### Extract provided
19 November last was World Toilet Day, which has been marked on the same date every year since 2001. The 2018 edition, whose theme was “When nature calls…”, made it possible to highlight the importance of comprehensive integrated sanitation systems that work in harmony with ecosystems. This approach is defended by GRET, particularly in projects it is conducting in Madagascar, Laos and Mauritania.
Installing toilets is a complex process: even when populations have access to latrines, they do not necessarily have access to a comprehensive sanitation system that is securely managed. 90 % of waste water in developing countries is released into the environment without any treatment, generating contamination and waterborne diseases.
To deal with these issues, GRET is developing an integrated sanitation approach, working on the entire sanitation chain, from access through to treatment. Actions being implemented in Laos, Madagascar and Mauritania are particularly in line with the theme chosen for this year’s World Toilet Day.

### Task list
[1] Print the World Toilet Day passage word for word from "To deal with" to "World Toilet Day.".
[2] Summarize the World Toilet Day passage in two sentences.

### Material provided
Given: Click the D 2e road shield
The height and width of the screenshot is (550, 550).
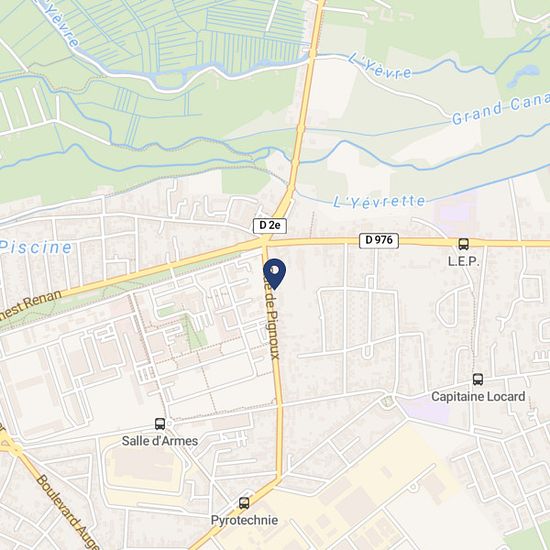Looking at the screenshot, I should (270, 226).
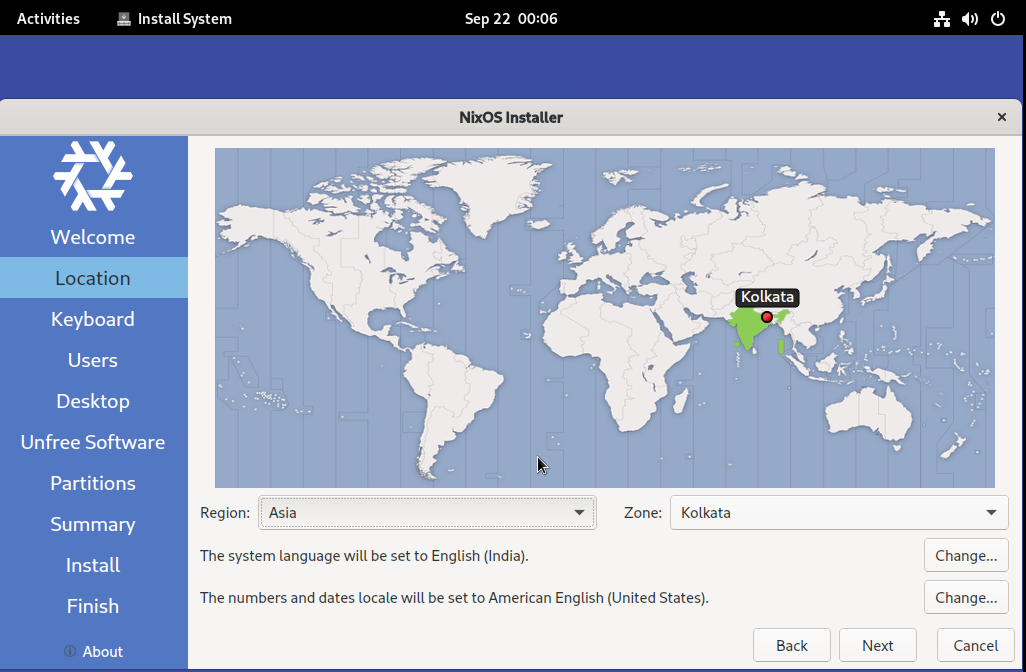This screenshot has width=1026, height=672.
Task: Click the NixOS snowflake logo
Action: [x=93, y=176]
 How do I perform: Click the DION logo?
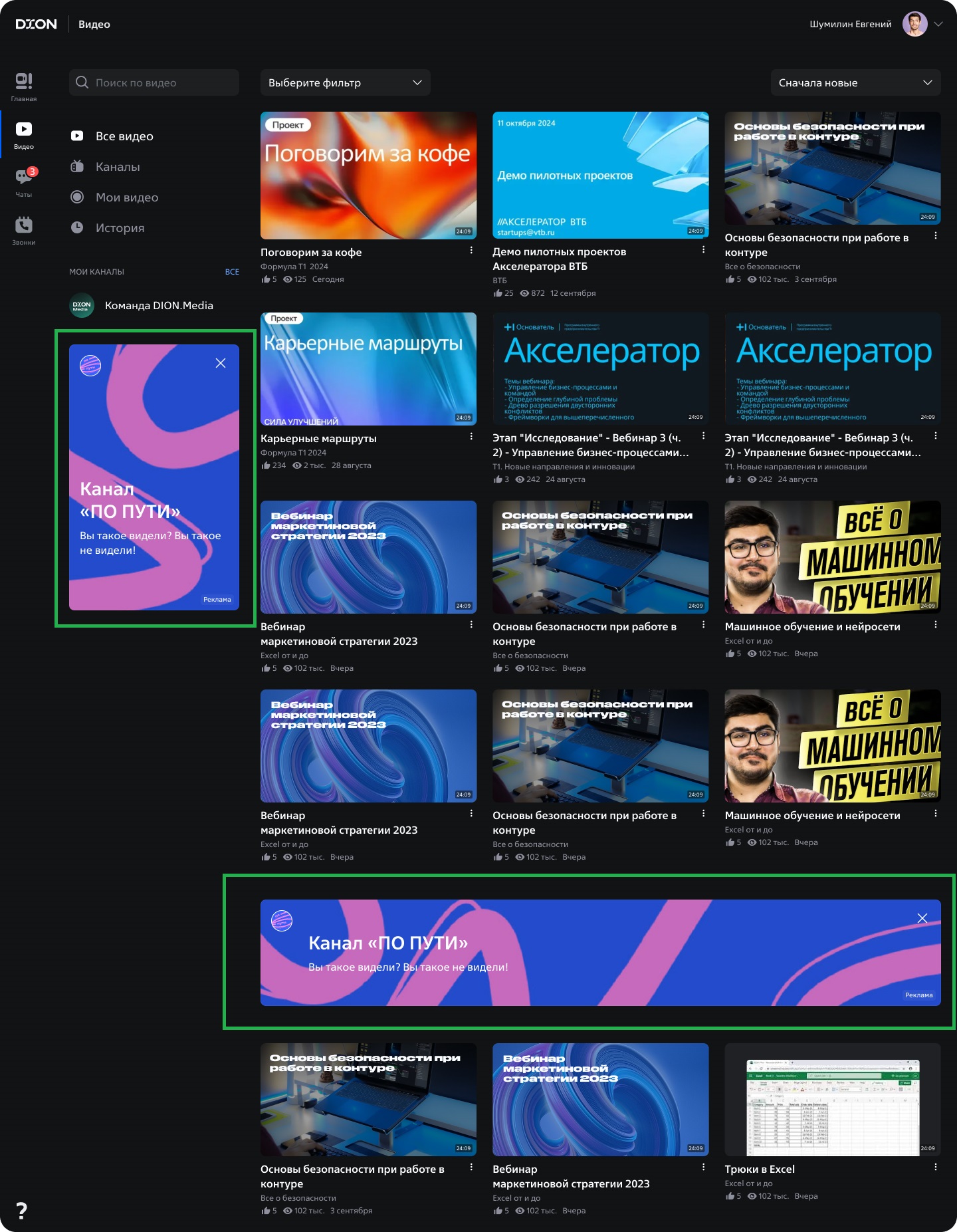pyautogui.click(x=37, y=24)
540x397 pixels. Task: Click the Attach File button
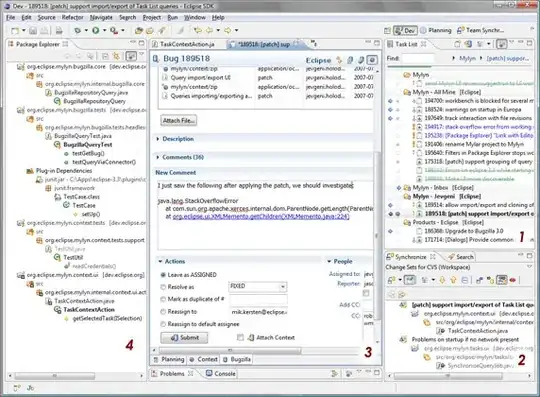tap(178, 121)
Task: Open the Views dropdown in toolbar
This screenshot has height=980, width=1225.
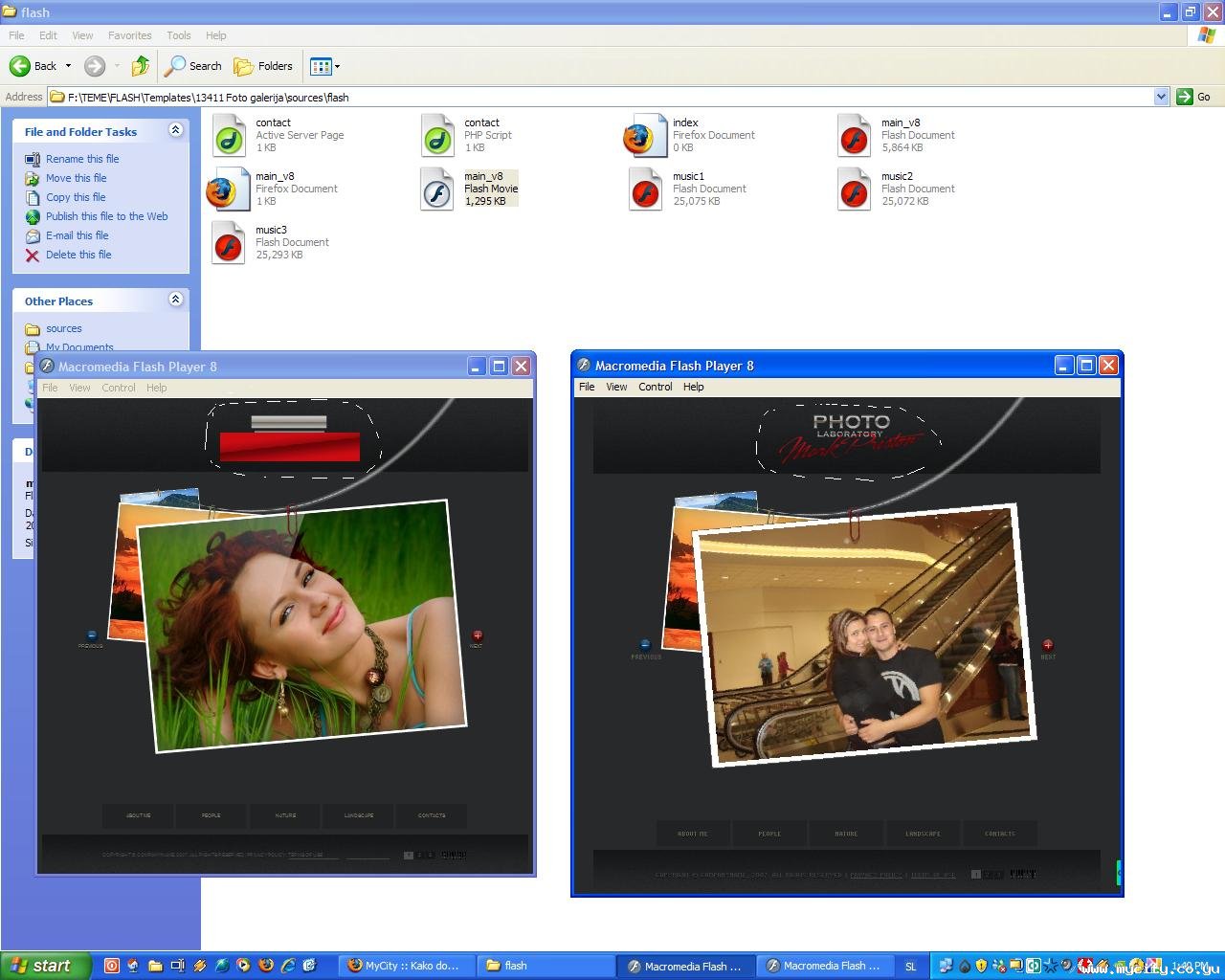Action: [324, 66]
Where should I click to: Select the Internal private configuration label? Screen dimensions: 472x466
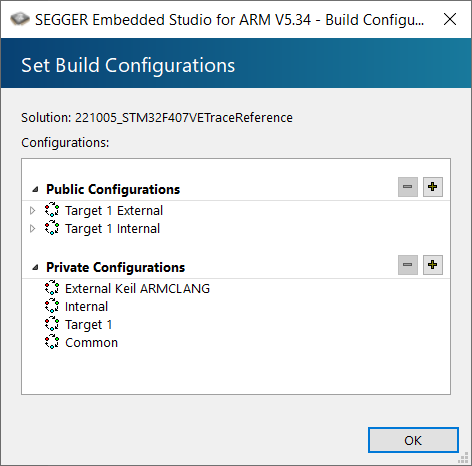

### Solved problems
[1]
To deal with these issues, GRET is developing an integrated sanitation approach, working on the entire sanitation chain, from access through to treatment. Actions being implemented in Laos, Madagascar and Mauritania are particularly in line with the theme chosen for this year’s World Toilet Day.

[2] World Toilet Day has been held on 19 November every year since 2001, and its 2018 theme, "When nature calls…", highlighted comprehensive integrated sanitation systems that work in harmony with ecosystems. Because 90% of waste water in developing countries is released untreated, causing contamination and waterborne diseases, GRET is developing an integrated approach that covers the entire sanitation chain, from access through to treatment, in projects in Madagascar, Laos and Mauritania.